Chaolian Subdistrict () is a subdistrict of Pengjiang District, Jiangmen, Guangdong, China. It covers an area of 12.68 square kilometers, and has a registered population of 12,808 as of 2008.

History
Chaolian was a subdistrict called Hua'e Du of Xinhui District in Qing Dynasty.

During the Republic of China, the area belonged to Xinhui County's 4th District (). In 1955, the area fell under the jurisdiction of the Waihai People's Commune (). In 1961, the area was moved to the Hetang People's Commune ().

In 1977, the area was placed under the jurisdiction of Jiangmen as the Chaolian People's Commune (). In 1983, Chaolain was changed to a district, and in 1987 was changed again to a town. Chaolian was changed to a subdistrict in 2000.

Geography
Chaolian Subdistrict is located on a river island in the Xi River. The subdistrict is bordered by the town of Guzhen to its east, Waihai Subdistrict to its south, central Pengjiang District to its west, and the town of Hetang to its north.

Climate 
Chaolian has a subtropical monsoon climate.

Administrative divisions
Chaolian Subdistrict administers six residential communities: Tangbian Residential Community (), Zhishan Residential Community (), Fugang Residential Community (), Lubian Residential Community (), Tanbian Residential Community (), and Zhigang Residential Community ().

Economy
The subdistrict's budget for 2020 totaled ¥92.58 million, with the biggest expenditures being on education and social security.

Since the Reform and Opening of China, many overseas Chinese originally hailing from Chaolian have invested in the area.

With the completion of Chaolian Bridge and Xijiang Bridge, Chaolian Subdistrict has transport links with surrounding cities, like Foshan and Guangzhou.

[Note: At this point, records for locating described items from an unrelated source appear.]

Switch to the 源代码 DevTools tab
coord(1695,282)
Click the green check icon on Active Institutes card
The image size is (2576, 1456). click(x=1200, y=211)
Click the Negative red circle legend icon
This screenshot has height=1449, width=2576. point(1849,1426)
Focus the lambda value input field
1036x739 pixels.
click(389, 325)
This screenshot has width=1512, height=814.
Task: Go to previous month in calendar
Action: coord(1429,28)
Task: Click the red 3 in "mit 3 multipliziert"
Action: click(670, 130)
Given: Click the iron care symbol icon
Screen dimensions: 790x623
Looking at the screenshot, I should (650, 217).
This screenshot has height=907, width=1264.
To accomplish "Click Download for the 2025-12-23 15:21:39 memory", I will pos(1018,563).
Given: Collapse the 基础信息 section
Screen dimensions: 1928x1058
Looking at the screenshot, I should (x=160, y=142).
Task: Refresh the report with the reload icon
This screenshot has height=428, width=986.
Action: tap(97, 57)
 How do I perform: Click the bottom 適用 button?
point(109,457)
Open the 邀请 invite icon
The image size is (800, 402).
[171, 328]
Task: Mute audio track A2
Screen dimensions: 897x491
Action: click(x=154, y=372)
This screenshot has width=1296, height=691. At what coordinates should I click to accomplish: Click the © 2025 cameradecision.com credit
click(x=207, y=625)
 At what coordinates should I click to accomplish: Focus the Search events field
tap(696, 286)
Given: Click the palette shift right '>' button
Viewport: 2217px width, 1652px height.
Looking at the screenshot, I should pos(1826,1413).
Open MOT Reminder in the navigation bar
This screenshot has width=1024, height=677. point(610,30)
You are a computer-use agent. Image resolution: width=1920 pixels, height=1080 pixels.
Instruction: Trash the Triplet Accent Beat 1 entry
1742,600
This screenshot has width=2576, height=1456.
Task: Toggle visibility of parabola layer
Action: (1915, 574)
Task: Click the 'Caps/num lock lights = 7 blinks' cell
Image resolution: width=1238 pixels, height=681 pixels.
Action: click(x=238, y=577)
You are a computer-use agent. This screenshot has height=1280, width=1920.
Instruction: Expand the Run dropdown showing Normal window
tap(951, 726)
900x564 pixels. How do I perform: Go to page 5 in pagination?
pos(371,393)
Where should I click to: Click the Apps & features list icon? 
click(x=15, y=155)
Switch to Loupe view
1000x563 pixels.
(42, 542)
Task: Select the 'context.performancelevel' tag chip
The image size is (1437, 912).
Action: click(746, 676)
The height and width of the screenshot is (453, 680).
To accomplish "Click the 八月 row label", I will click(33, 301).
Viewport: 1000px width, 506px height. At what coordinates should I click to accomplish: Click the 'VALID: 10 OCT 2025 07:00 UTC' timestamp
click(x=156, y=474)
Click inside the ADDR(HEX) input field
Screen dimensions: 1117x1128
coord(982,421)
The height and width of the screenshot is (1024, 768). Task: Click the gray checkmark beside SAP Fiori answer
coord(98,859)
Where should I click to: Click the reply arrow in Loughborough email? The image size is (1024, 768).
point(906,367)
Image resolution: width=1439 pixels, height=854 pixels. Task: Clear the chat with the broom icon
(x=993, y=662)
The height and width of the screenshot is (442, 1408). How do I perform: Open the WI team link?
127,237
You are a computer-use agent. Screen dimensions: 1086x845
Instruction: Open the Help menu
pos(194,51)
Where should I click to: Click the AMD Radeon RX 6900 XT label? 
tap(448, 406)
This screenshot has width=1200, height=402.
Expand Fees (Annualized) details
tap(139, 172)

Chaolian is called "The Island of Diamond" after Henghe Diamond Co. Ltd.(Jiangmen), which is located there. Other important businesses within the subdistrict include Xijiang View Food Street, and Jiangmen Polytechnic.

Tourism

Hongsheng Park is in Fugang. In the north of Chaolian island, facing Xijiang, it is the expansion of Hongsheng Buddha Hall in 1984. It covers an area of more than 15,000 square meters, with beautifully designed structures. The artificial lake is quiet and beautiful with bridges and pavilions. The park is full of plants, from roses to peach flowers, mellows to bamboos. The main historical sites are Hongsheng Buddha Hall, the Loving Mother Pavilion, and the Four-Eyes-Well.
Chaolian Beach Park is a place for barbecue, exercising, swimming, and relaxing.
Lubian Ancestral Hall is in Lubian. It is famous for its ancient Chinese style architecture. Now it serves as a small museum for exhibition of paintings and photographs of local artists.

Education

Chaolian Central Kindergarten is in Lubian, and it is the biggest kindergarten in Chaolian.
Yongsi Primary School is in Zhishan. It serves local children mainly.
Chaolian Central School has its primary school section and its junior high school section. It locates at Lubian.
Jiangmen Polytechnic is a higher education facility with a 30-year history, and it relocated in Chaolian in 2004.